Post-doc, National Institutes of Health

Phone: 858-699-8499

Publications | Projects 

I am a post-doctoral fellow with Dr. Mark Stopfer, at NICHD-NIH. Our lab is interested in how the external world, probed by the sensory organs, is represented in the brain. I focus on olfaction, i.e. the sense of smell, in simple organisms like insects. Using electrical recordings, behavioral observations, imaging, and theoretical modeling, we are exploring how the sensory information, before it generates behavior and memory, is processed and reformatted by the neural circuits in the tiny, but marvelous, brain of an insect.

Previously, I did a brief stint as a post-doc in the cognitive neuroscience lab of Prof.
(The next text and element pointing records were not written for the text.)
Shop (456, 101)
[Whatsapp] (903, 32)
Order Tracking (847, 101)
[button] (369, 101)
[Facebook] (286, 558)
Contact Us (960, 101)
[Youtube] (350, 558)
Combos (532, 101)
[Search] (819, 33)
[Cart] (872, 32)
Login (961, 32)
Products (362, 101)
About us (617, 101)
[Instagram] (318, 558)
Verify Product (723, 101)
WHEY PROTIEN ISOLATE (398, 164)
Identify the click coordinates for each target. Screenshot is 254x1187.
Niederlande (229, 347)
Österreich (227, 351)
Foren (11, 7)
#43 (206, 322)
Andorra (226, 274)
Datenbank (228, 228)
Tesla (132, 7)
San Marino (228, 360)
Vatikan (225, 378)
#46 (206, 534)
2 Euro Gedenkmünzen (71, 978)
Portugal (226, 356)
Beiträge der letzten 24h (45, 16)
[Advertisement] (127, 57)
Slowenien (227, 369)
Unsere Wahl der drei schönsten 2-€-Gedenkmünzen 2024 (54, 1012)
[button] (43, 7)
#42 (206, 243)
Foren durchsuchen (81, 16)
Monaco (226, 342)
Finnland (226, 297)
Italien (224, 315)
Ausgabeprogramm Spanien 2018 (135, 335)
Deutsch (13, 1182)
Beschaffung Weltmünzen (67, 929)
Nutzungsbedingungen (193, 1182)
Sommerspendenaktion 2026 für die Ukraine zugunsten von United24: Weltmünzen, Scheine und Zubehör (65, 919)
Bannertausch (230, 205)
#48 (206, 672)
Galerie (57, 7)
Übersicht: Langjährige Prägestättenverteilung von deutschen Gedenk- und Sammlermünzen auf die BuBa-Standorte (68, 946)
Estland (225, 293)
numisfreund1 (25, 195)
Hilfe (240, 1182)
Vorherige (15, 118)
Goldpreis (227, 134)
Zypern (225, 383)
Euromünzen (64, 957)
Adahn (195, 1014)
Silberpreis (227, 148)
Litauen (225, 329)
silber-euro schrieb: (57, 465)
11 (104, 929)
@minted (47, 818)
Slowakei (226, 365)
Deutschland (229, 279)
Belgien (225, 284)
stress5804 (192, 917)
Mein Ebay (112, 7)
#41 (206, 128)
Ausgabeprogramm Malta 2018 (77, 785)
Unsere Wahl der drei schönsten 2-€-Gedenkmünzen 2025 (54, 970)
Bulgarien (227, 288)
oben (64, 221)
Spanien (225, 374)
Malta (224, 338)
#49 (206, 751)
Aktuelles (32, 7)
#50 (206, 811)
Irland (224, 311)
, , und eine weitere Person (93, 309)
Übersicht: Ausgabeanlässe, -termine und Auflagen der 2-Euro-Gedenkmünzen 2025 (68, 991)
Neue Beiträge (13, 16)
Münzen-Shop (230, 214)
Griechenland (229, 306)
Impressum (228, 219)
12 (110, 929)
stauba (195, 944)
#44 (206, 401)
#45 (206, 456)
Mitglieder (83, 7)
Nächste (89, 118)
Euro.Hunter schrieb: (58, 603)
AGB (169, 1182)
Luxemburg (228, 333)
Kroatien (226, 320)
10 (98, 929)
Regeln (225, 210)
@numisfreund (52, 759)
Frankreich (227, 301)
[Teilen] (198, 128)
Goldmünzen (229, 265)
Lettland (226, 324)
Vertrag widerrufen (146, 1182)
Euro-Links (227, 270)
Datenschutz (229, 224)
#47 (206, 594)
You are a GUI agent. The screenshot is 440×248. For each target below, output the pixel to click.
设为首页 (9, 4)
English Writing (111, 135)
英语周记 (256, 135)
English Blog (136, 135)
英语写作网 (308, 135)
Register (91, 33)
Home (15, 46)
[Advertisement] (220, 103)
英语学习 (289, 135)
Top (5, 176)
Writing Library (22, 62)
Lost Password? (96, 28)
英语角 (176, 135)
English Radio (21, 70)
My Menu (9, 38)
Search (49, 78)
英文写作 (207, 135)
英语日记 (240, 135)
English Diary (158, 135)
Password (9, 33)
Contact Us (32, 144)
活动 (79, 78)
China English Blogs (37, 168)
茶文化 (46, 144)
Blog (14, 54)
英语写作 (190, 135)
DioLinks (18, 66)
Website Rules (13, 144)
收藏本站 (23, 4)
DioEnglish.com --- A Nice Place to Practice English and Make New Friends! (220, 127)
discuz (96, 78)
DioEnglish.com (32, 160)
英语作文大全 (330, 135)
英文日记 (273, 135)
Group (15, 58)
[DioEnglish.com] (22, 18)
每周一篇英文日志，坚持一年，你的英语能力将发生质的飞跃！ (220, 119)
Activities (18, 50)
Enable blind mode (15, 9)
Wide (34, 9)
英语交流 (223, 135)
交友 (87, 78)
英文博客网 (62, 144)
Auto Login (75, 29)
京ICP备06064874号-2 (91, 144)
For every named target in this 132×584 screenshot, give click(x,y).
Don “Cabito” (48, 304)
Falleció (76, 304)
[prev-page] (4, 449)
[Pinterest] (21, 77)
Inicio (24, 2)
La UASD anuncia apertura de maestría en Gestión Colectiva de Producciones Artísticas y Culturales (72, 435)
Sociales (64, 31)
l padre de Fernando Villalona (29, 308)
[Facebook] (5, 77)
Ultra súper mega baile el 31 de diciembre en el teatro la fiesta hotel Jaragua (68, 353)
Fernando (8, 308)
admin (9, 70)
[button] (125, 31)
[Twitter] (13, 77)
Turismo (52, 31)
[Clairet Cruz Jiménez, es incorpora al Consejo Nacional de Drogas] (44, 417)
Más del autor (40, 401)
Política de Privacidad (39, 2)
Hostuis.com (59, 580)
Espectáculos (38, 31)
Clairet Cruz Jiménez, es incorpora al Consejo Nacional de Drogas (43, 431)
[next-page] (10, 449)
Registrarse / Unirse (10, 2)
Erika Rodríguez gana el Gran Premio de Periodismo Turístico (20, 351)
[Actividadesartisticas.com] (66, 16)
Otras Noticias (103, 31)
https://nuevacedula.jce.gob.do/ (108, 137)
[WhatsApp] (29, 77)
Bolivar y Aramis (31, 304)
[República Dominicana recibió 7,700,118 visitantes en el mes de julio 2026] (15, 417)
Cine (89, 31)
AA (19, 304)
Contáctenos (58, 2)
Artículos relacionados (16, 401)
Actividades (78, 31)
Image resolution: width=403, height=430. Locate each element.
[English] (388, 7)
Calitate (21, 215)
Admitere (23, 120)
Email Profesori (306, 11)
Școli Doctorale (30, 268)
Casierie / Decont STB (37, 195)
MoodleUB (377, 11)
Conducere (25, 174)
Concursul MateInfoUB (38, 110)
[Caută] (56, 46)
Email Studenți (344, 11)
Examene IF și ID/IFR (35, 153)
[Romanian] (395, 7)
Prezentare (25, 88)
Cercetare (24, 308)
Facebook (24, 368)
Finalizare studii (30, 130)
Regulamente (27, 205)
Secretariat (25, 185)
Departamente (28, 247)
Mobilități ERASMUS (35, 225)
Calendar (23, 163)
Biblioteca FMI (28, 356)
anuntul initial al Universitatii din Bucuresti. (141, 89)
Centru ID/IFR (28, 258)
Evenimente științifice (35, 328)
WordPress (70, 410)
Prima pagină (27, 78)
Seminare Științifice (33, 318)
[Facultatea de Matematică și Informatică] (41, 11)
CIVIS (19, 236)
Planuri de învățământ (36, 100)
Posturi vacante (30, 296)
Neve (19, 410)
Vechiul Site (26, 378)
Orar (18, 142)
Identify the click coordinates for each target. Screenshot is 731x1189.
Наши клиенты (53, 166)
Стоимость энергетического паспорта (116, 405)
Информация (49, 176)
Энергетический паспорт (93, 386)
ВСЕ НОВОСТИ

Adam Aron in the department of Psychology at UCSD. Using magnetic stimulation (TMS) of the human brain, we studied the influence of urges - for food or money - on the motor system in the time period preceding action.

In 2009, I received Ph.D. in Bioinformatics and Systems Biology working with Prof. Pavel Pevzner at UCSD, where I developed computational approaches for analyzing mass spectrometry data, and applied them to extract multiple types of information about the proteins present in a biological sample - their location (gene annotation), cuts (neuropeptides, methionine excision, signal peptides, regulatory proteolysis) or modification by various chemicals attachments (PTMs). This work has contributed to the nascent field of Proteogenomics.

As an undergraduate, I studied computer science at IIT Kanpur (Class of 2004), and interned in computational biology labs at NCBS Bangalore and Lund University.


Misc.

In free time, I enjoy pondering over philosophy (particularly Vedanta). I made small contributions to social work through NGOPost, Shiksha Sopan and Udai, and created a web application for writing in Hindi.